AIM OF THE TASK
The full listing below is to be written out exactly.

══ SUPPLIED DATA

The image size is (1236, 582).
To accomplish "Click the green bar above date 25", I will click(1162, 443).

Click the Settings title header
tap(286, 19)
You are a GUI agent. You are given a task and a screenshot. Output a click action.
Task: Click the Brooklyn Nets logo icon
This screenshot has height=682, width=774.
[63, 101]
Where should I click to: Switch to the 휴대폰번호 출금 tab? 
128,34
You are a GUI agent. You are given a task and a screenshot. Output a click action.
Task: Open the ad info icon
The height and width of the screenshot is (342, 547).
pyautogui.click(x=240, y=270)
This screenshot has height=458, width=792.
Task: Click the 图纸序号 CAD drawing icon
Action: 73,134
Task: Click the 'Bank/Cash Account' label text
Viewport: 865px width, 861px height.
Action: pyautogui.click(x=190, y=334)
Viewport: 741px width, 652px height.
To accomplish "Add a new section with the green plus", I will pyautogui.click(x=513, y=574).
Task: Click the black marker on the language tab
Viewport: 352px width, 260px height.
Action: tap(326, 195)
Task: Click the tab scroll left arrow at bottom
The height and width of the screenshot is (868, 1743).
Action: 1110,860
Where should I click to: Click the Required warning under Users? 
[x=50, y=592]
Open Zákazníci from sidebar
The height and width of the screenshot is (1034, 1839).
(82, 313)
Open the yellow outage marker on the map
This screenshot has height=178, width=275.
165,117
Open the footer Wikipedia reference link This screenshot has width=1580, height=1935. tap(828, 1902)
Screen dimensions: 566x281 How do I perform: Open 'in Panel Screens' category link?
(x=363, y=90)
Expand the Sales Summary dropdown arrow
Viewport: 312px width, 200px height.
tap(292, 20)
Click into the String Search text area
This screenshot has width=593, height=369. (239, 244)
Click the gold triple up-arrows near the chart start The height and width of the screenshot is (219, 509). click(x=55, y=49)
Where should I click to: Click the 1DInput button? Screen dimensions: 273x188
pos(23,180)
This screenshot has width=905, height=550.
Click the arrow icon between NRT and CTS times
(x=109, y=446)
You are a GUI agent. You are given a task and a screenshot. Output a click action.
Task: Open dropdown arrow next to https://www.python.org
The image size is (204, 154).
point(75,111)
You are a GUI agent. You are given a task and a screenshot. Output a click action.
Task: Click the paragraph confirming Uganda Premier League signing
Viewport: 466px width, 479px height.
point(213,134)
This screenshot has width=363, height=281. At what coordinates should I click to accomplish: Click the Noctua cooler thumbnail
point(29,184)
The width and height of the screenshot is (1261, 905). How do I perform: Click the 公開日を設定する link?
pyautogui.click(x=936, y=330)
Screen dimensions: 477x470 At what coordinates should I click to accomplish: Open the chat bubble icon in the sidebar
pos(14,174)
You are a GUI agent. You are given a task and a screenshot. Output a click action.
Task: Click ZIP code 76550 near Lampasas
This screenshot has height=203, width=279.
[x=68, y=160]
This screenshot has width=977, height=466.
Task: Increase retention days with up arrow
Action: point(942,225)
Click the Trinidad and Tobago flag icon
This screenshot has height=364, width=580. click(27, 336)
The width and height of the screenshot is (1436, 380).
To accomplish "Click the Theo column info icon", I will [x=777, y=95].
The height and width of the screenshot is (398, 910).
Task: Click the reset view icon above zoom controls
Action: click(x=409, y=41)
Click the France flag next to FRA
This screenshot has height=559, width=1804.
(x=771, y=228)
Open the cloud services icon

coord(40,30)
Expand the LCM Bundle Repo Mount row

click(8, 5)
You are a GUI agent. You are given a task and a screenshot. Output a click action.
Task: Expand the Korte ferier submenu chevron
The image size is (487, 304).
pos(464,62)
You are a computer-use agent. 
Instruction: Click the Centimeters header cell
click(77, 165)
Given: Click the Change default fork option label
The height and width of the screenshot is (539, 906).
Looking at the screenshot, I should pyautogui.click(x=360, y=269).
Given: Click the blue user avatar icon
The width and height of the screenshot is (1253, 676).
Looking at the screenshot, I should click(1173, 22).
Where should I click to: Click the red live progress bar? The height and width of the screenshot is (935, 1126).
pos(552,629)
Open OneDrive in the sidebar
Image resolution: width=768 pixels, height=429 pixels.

════

EXPECTED OUTPUT
The image size is (1236, 582).
To accomplish "Click the green bar above date 25", I will click(1162, 443).

Click the Settings title header
tap(286, 19)
You are a GUI agent. You are given a task and a screenshot. Output a click action.
Task: Click the Brooklyn Nets logo icon
This screenshot has height=682, width=774.
[63, 101]
Where should I click to: Switch to the 휴대폰번호 출금 tab? 
128,34
You are a GUI agent. You are given a task and a screenshot. Output a click action.
Task: Open the ad info icon
The height and width of the screenshot is (342, 547).
pyautogui.click(x=240, y=270)
This screenshot has height=458, width=792.
Task: Click the 图纸序号 CAD drawing icon
Action: 73,134
Task: Click the 'Bank/Cash Account' label text
Viewport: 865px width, 861px height.
Action: pyautogui.click(x=190, y=334)
Viewport: 741px width, 652px height.
To accomplish "Add a new section with the green plus", I will pyautogui.click(x=513, y=574).
Task: Click the black marker on the language tab
Viewport: 352px width, 260px height.
Action: tap(326, 195)
Task: Click the tab scroll left arrow at bottom
The height and width of the screenshot is (868, 1743).
Action: 1110,860
Where should I click to: Click the Required warning under Users? 
[x=50, y=592]
Open Zákazníci from sidebar
The height and width of the screenshot is (1034, 1839).
(82, 313)
Open the yellow outage marker on the map
This screenshot has height=178, width=275.
165,117
Open the footer Wikipedia reference link This screenshot has width=1580, height=1935. tap(828, 1902)
Screen dimensions: 566x281 How do I perform: Open 'in Panel Screens' category link?
(x=363, y=90)
Expand the Sales Summary dropdown arrow
Viewport: 312px width, 200px height.
tap(292, 20)
Click into the String Search text area
This screenshot has width=593, height=369. (239, 244)
Click the gold triple up-arrows near the chart start The height and width of the screenshot is (219, 509). click(x=55, y=49)
Where should I click to: Click the 1DInput button? Screen dimensions: 273x188
pos(23,180)
This screenshot has width=905, height=550.
Click the arrow icon between NRT and CTS times
(x=109, y=446)
You are a GUI agent. You are given a task and a screenshot. Output a click action.
Task: Open dropdown arrow next to https://www.python.org
The image size is (204, 154).
point(75,111)
You are a GUI agent. You are given a task and a screenshot. Output a click action.
Task: Click the paragraph confirming Uganda Premier League signing
Viewport: 466px width, 479px height.
point(213,134)
This screenshot has width=363, height=281. At what coordinates should I click to accomplish: Click the Noctua cooler thumbnail
point(29,184)
The width and height of the screenshot is (1261, 905). How do I perform: Click the 公開日を設定する link?
pyautogui.click(x=936, y=330)
Screen dimensions: 477x470 At what coordinates should I click to accomplish: Open the chat bubble icon in the sidebar
pos(14,174)
You are a GUI agent. You are given a task and a screenshot. Output a click action.
Task: Click ZIP code 76550 near Lampasas
This screenshot has height=203, width=279.
[x=68, y=160]
This screenshot has width=977, height=466.
Task: Increase retention days with up arrow
Action: point(942,225)
Click the Trinidad and Tobago flag icon
This screenshot has height=364, width=580. click(27, 336)
The width and height of the screenshot is (1436, 380).
To accomplish "Click the Theo column info icon", I will [x=777, y=95].
The height and width of the screenshot is (398, 910).
Task: Click the reset view icon above zoom controls
Action: click(x=409, y=41)
Click the France flag next to FRA
This screenshot has height=559, width=1804.
(x=771, y=228)
Open the cloud services icon

coord(40,30)
Expand the LCM Bundle Repo Mount row

click(8, 5)
You are a GUI agent. You are given a task and a screenshot. Output a click action.
Task: Expand the Korte ferier submenu chevron
The image size is (487, 304).
pos(464,62)
You are a computer-use agent. 
Instruction: Click the Centimeters header cell
click(77, 165)
Given: Click the Change default fork option label
The height and width of the screenshot is (539, 906).
Looking at the screenshot, I should pyautogui.click(x=360, y=269).
Given: Click the blue user avatar icon
The width and height of the screenshot is (1253, 676).
Looking at the screenshot, I should click(1173, 22).
Where should I click to: Click the red live progress bar? The height and width of the screenshot is (935, 1126).
pos(552,629)
Open OneDrive in the sidebar
Image resolution: width=768 pixels, height=429 pixels.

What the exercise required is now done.